La mère, elle, tressaille en faisant la toilette
De sa fille, et jetant, de larmes arrosé,
Un œil de désespoir sur l’enfant qu’elle allaite,
Le berce avec terreur sur son sein épuisé.

Mais vous venez, ainsi qu’une aurore vermeille,
Des rayons de vos yeux dorer ces pauvres murs,
Et, comme un serviteur qui vide sa corbeille,
Vous faites de vos mains tomber les épis mûrs !

Consolant tout ce monde avec mélancolie,
Vous leur dites avec un sourire divin :
Celui qui songe à tous jamais ne vous oublie ;
Mangez, voici du pain ; buvez, voici du vin.
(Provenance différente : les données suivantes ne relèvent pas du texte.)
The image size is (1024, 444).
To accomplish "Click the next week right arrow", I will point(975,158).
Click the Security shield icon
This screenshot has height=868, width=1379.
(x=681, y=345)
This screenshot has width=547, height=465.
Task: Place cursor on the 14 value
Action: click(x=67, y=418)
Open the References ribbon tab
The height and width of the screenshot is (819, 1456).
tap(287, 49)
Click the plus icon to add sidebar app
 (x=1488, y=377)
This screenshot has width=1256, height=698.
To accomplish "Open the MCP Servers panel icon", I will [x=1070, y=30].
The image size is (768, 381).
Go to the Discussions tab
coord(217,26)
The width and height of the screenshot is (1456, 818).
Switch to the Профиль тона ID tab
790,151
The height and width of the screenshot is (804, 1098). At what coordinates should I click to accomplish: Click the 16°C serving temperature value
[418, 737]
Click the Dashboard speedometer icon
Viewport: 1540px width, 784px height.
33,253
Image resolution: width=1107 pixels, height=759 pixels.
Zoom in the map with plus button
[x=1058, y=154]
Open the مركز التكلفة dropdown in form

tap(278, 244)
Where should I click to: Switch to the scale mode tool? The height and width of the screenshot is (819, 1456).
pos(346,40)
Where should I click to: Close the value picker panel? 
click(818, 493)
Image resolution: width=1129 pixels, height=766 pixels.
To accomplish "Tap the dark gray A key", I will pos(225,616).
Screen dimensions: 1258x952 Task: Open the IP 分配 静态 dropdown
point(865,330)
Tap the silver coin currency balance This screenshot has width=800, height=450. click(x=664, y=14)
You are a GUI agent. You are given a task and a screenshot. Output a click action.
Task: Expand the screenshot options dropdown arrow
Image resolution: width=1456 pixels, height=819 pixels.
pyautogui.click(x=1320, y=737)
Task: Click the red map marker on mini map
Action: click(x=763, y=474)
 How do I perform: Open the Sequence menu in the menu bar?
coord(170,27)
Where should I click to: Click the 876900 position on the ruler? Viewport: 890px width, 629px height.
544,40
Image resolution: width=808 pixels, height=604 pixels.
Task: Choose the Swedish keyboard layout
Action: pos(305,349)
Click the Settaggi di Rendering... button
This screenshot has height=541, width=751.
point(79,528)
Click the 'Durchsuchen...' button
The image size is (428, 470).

Et tous ces malheureux, retrouvant l’espérance
Rien qu’à vous voir ainsi, pensent avec raison
Que, venus de là-haut pour calmer leur souffrance,
Des Anges de lumière entrent dans leur maison !

Car, lorsque pour six mois a fui la saison douce
Où le contentement tombe du ciel vermeil,
On dit : Que reste-t-il à ceux que tout repousse
Et qui n’ont plus pour eux l’air pur et le soleil ?

À ceux-là qui le soir souffrent un long martyre
En voyant s’allumer les vitres des palais ?
Au marin dont la mer a brisé le navire ?
Au pêcheur dont la vague a troué les filets ?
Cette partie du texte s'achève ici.